I was just told that i'm a premature cuddler. . . What does that even mean?
Whatever it is you failed
She ended up puking in the bathroom. But she's a good drunk... i told her to stay in there so i could dance til the club closed. She was still in the stall an hour later.
Haha I'm surprised I didn't see you I was drunkenly buying $70 in merchandise including a vibrating cock ring at that cvs around that time
He put his hand in my cleavage. NOT ON. IN. BETWEEN. NO more gingers
We weren't even through customs yet, and we got offered weed. You would love Jamaica.

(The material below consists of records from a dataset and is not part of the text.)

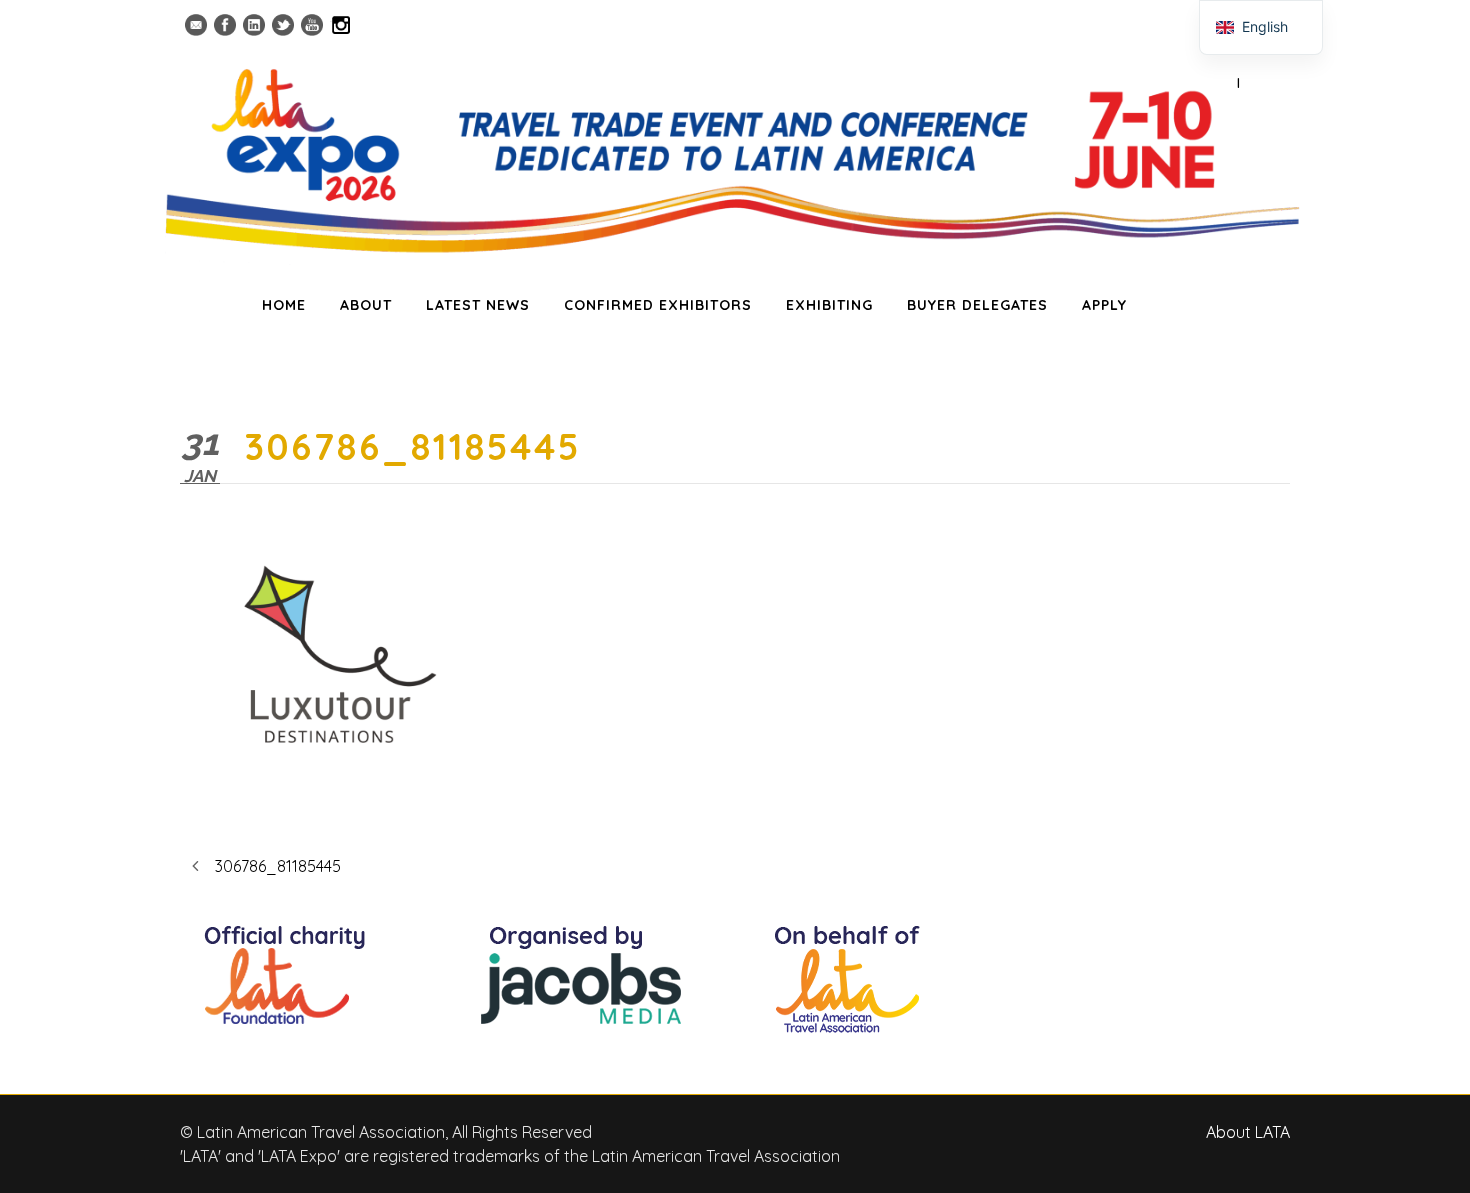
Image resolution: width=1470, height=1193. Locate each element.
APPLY (1104, 305)
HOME (284, 305)
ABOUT (366, 305)
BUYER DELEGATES (977, 305)
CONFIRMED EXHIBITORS (658, 305)
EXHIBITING (829, 305)
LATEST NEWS (478, 305)
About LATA (1248, 1132)
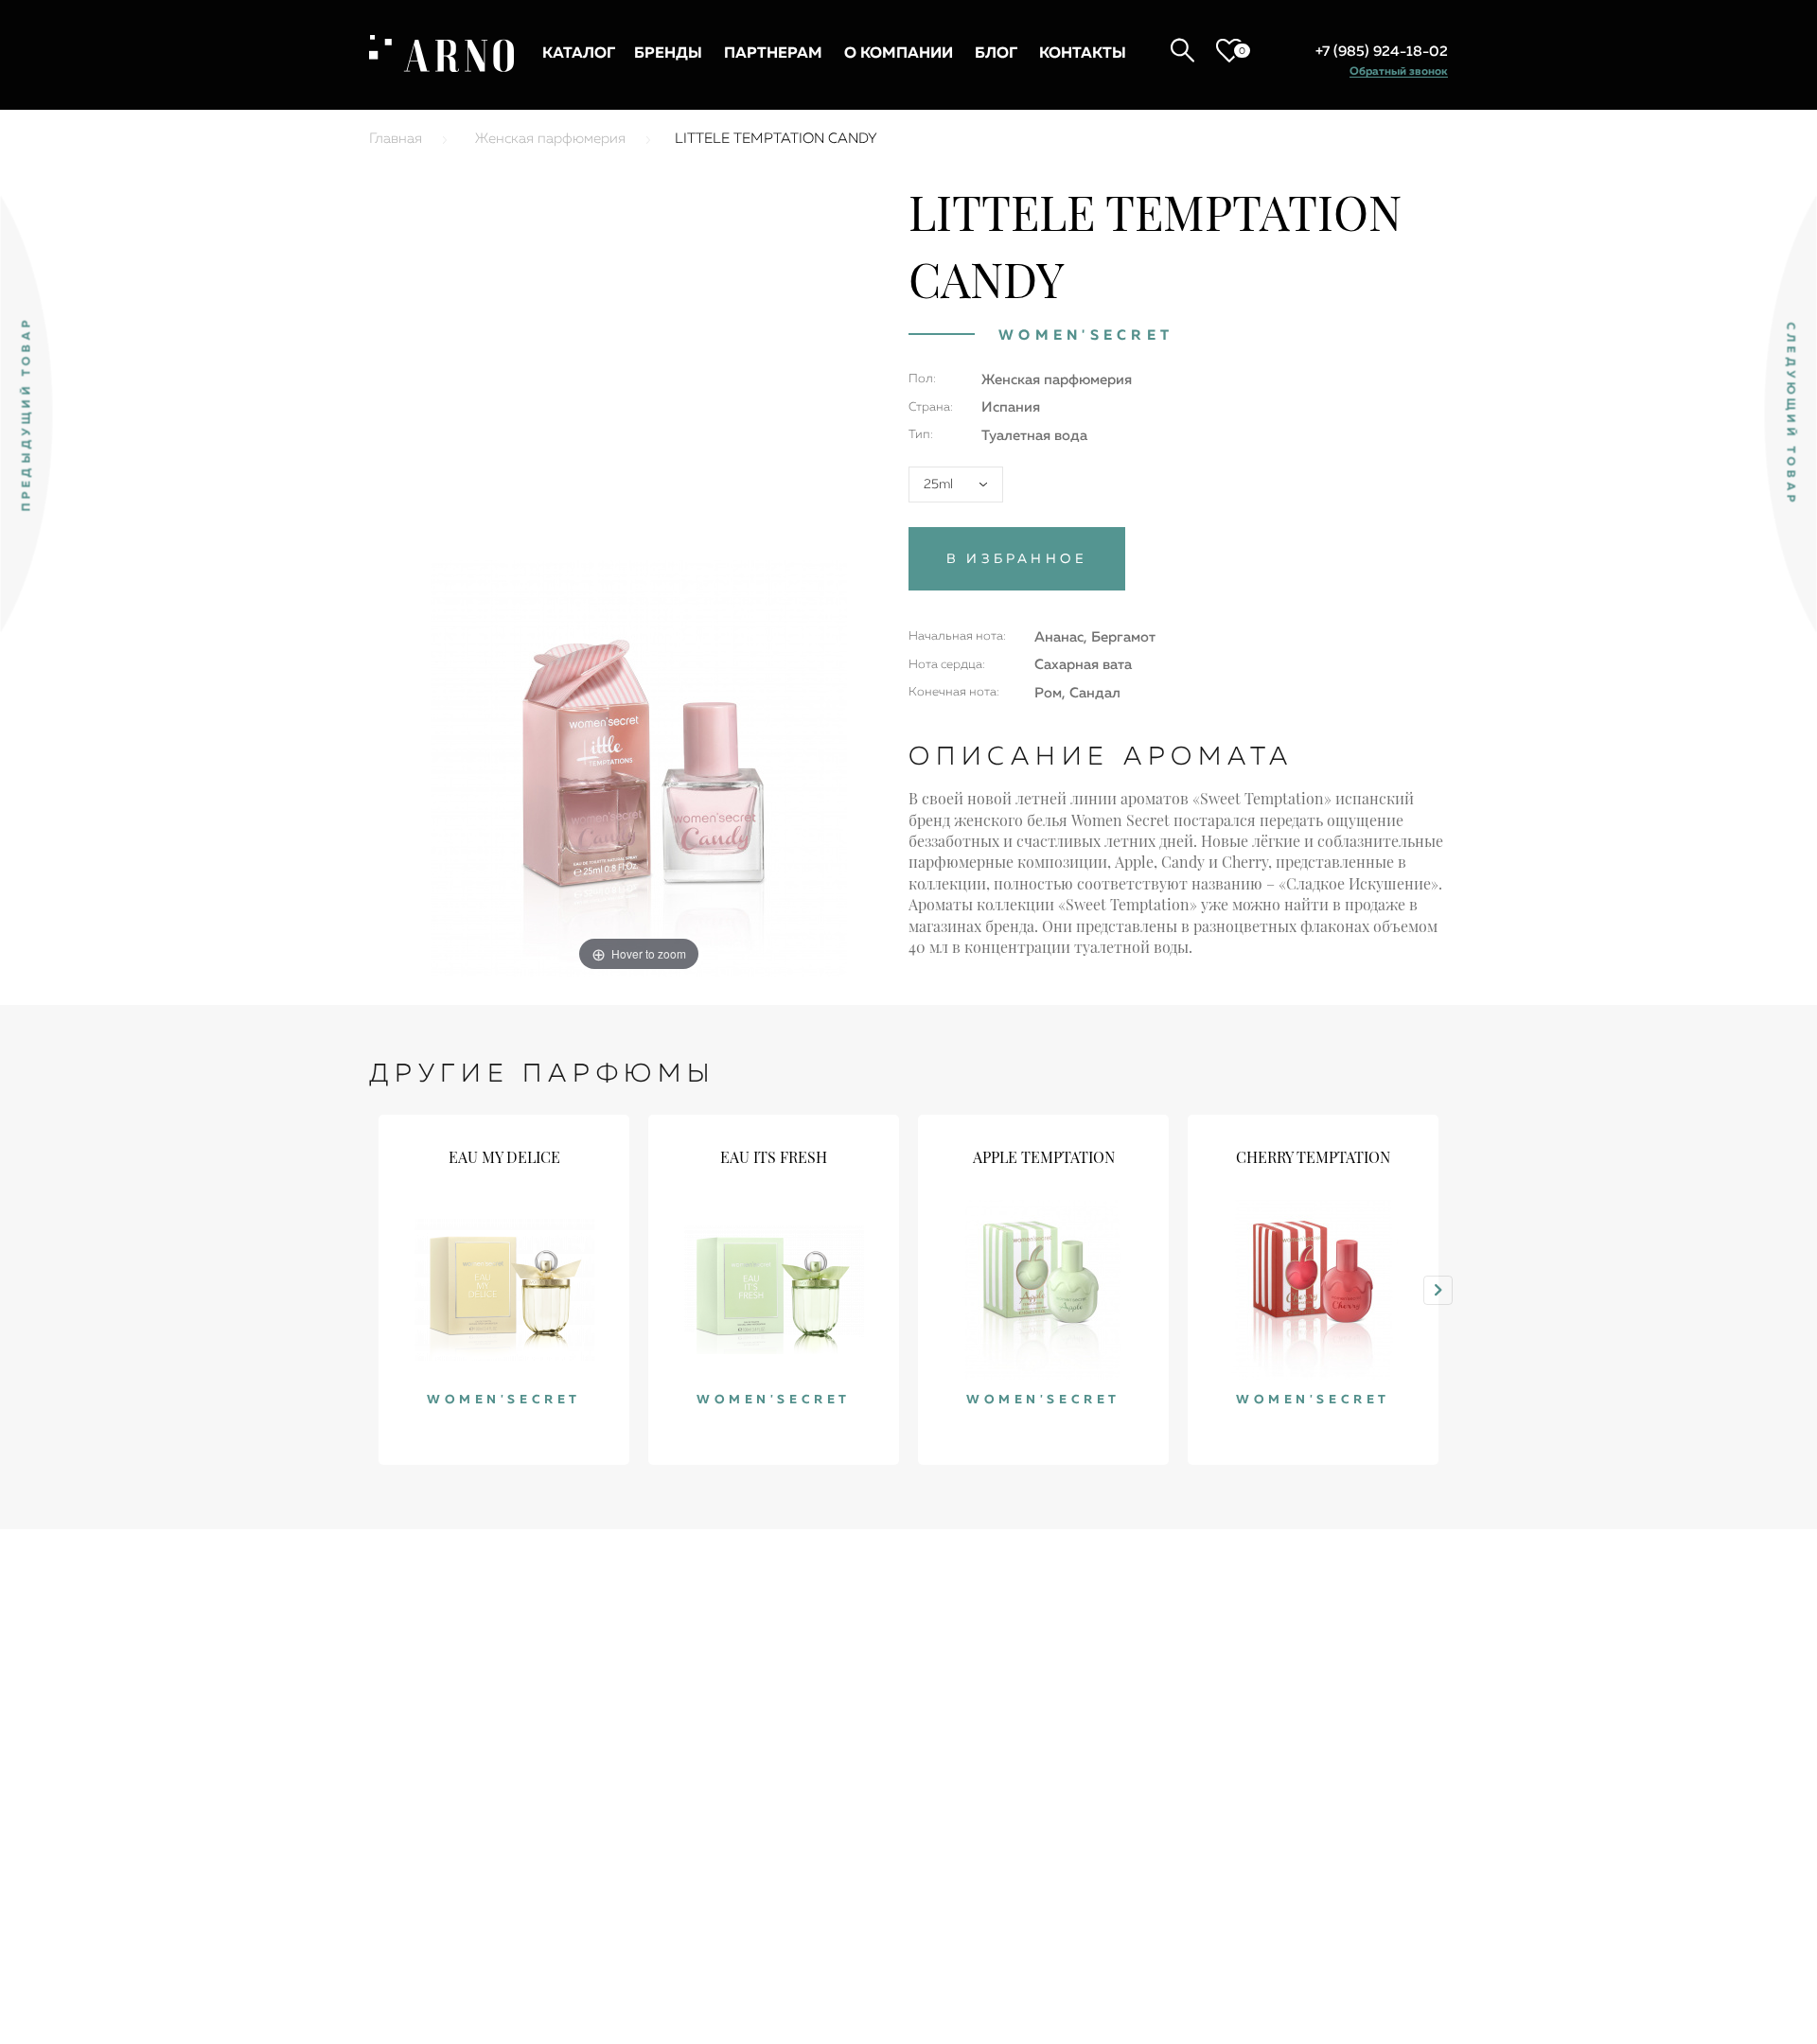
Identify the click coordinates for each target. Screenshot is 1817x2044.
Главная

TGIFridays...stall number 1...drunk...send help
Boobs have been pretty central in my life somehow lately which makes me question if I am truly gay
I'm going to force her to break up with me this week. Tonight I plan to shit the bed. If that doesn't work I'm not sure what's next.
How long do I have to listen to him talk about the chickens before telling him I just really want to fuck? Note: it's already been twelve minutes.
woke up with 8 used magnum condoms bound together by floss around my neck, thats about all im gonna tell you.